Originally Posted by Pioneer
You can rewind the film in a darkroom and start over if you are patient.
Well, sort of. 120 is fixed on the wrong end, so naive respooling will end up with film with a considerable bulge and corresponding transport and light leak problems. The one case where you can avoid bulging is when the film end is still firmly wrapped on the original roll - so you can carefully wind back if there are still several (four 6x7 or equivalent) frames left to expose and you do not unwind any more of the film. Do not try to do it in-camera - medium format transport mechanisms are not designed to go backwards and are very likely to break.
Once the film has been transported past the last frame, you have created a offset between film and backing paper. You can only undo that with a very accurate template and lots of rehearsal (or IR goggles). Or you can carefully detach the adhesive tape from the backing once you have wound it up to the bulge, and reattach with everything lined up - but you may lose (or overlap) a frame over that as that displaces the film.

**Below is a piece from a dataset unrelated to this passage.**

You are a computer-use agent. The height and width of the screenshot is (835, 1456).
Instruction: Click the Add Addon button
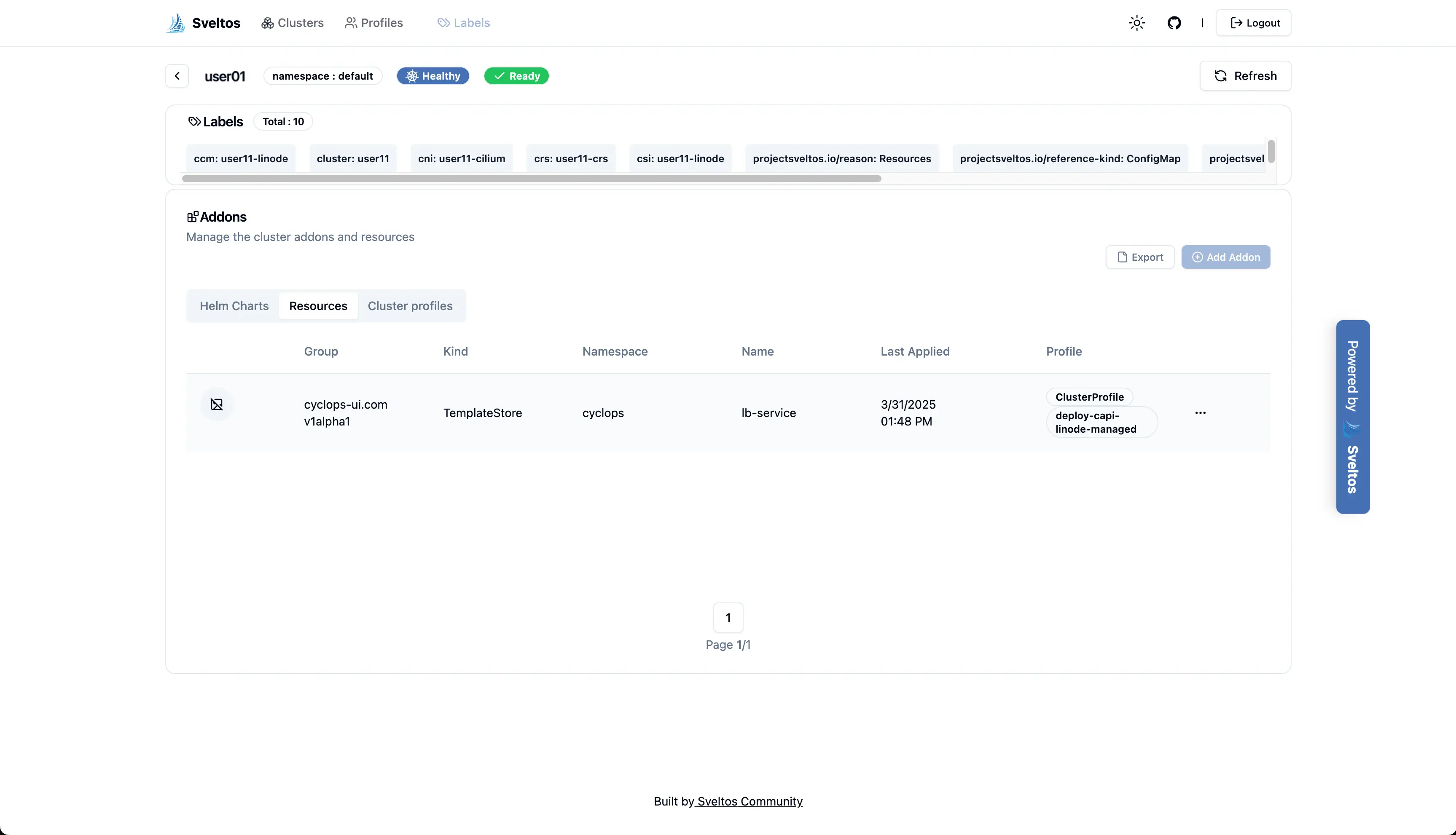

In any case, you may end up with film bulging past the spool, and some backing papers will tear rather than detach. You should be prepared to switch to immediate processing - you cannot hand on a damaged roll to the average lab and can't even store or transport it if it does not fit a light-tight 120 canister any more. And even if your respooling attempt seems to work out, it might come apart or crease in the camera, and cause expensive shutter damage.